İki dükkanımız vardı. Biri Çakırhamam’da Demirtaş Paşa’nın türbesinin duvarına
bitişikti. Öteki de yanında. Yani şimdi yolun olduğu yerdeydi ikisi de. Bizim
çalıştığımız dönemde bir de Paytoncular Hanı’nda Hafız Sadık vardı. Bir de
boyacımız vardı, Yusuf. Hani o Macar Yusuf, asıl adı Josef. Yusuf koymuştuk
adını. Bu Josef’i Abdullah Usta getirtmişti Almanya’dan. O yıllarda bir de
İstanbul’da İbrahim Usta türemişti. Aynı zamanlarda başlamışız. Önce başladık bu
‘milli kamyon’ denilenden. Sonra İstanbul’daki İbrahim Usta’da otobüs
yaptıranlar geldi. Biz de onları taklide başladık. Çekiçle bombe vermeye
başladım. Bazı müşteriler yatık isterdi, bazıları dik. Siparişe göre yapardık,
standart yoktu. O zamanlar birkaç çeşit imalat vardı; 1-Milli kamyon, 2-Otobüs,
3- Otobüs müsvettesi, 4-Kaptıkaçtı
Otobüs müsvettesi dediğim otobüsün basit soyu, ucuz soyu daha doğrusu. Fazla
bombesi olmayan, işçiliği ve masrafı az. Yani ikinci, üçüncü sınıf otobüs.
Mesela otobüs yapardık 500-600 liraya. Döşemesi, camı, boyası hepsi içinde. 20
liraya boya yaptırırdık, 20 liraya da döşemesini. Ondan sonra 50-60 lira bir
masrafı vardı ayrıca. Derisini İstanbul’a gidip alırdık. Son şehir otobüslerini
yaptığımız zaman 800 liraya mal oldu. Belediye reisi o zaman Edip Rüştü beydi.
8-10 araba yaptık belediyeye. Milli kamyonlarda keçi derisi kullanırdık. Bu
kamyonları evvela 170-180 liraya yapıyorduk. 300-350 liraya kadar çıktı
sonraları. 1938’de kamyon kasalarını 51 liraya yaptığımı iyi hatırlıyorum.
Otobüs müsvettesinin maliyeti 300-400 liraydı. Kaptıkaçtılar da 400 lira falan.
Otobüsler 500-600 lira. O zaman kerestenin metresi 16-18 liraydı. 20 lira
verirsen şahanesini alırdın. Bugün o kerestenin metresi 1 milyon lira.
Eskiden yalnız İstanbul ve Bursa’da vardı karosercilik. Sonra Eskişehir’de
başladı. Ta Adana’ya kadar gelenler vardı bana, Isparta’dan, Afyon’dan. Hele
Afyon’dan çok müşterimiz vardı, Karadeniz’den, Samsun’dan. Karacabey ve
Bandırma’dan gelen de çoktu".
Bir otobüs karoseri ne kadar zamanda yapılırdı?
“Karoserine göre. Milli kamyonları bir haftada yapardık. Ama otobüsler bir, bir
buçuk aydan evvel çıkmazdı. Zaten on, on beş gün boyası sürerdi. Evvela otobüsün
iskeletini çakardık. İskeletten sonra demir bağlantılarını yapardık. Çünkü o
zamanlar müşteriden çok yük için yapılırdı otobüsler. Sonra sacını çekerdik.
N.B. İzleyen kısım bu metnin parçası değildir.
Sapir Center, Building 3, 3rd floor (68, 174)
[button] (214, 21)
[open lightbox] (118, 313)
Oradan çıkınca Pirinç Hanı’na boyaya gönderirdik. Abdullah ile Macar Yusuf
ortaktı oradaki boyahanede. O zaman en büyük yevmiye 1,5-2 liraydı. 3 liraya, 4
liraya haftalıkla çalışan çocuklar vardı. Onların da karnı doyardı yani. En iyi
parayı ben verirdim. Abdullah Usta’nın yanında 2,5 liraya yevmiye ile
çalışırdım, 1931 senesinde. O sene evlendim. O parayla yani 2,5 lira yevmiyeyle
düğün masraflarını ödedik, biraz borç yapmıştık, onu da ödedik".
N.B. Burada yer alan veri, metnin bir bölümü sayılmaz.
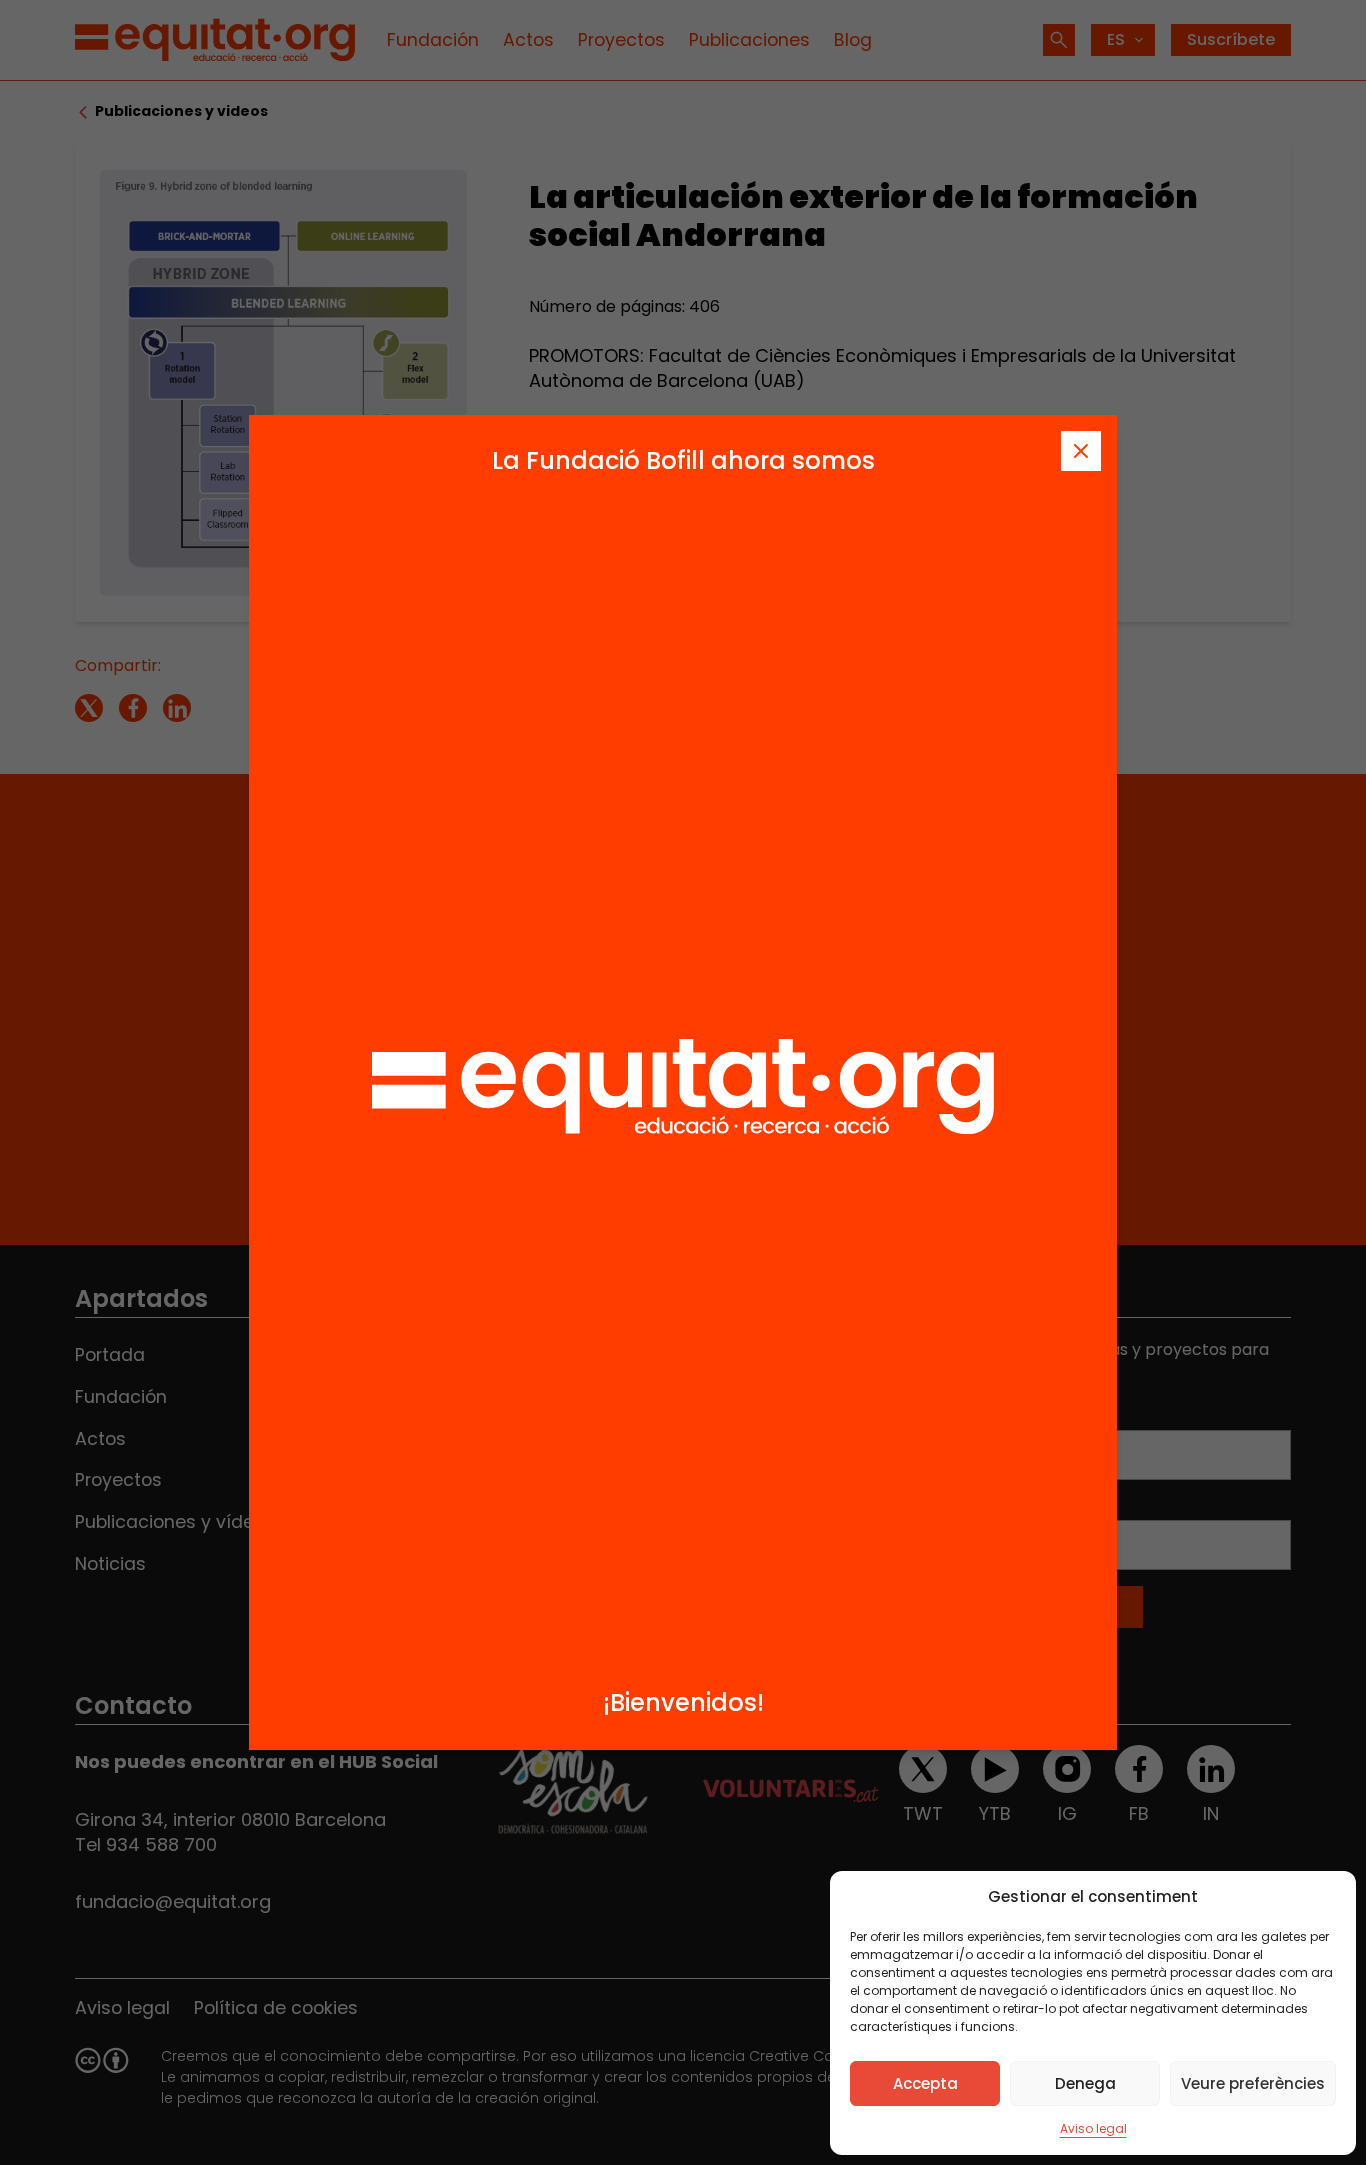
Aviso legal (1093, 2128)
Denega (1085, 2083)
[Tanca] (1081, 451)
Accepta (925, 2083)
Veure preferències (1253, 2083)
Ali Tezel 1941’de, Genel Savaş’ın en yoğun olduğu dönemde ordu için 500 tane yük
arabası yapmış. O zamanlar fayton yapımcıları Pirinç Hanı’ndaymışlar. Motorlu
araçlar ortaya çıkınca onlar da başka alanlara yönelmişler.
Bursa’da Yakın Zamanlar, Yılmaz
Akkılıç, Bursa Ticaret Borsası- Bursa Gazeteciler Cemiyeti yayını, 2006, s.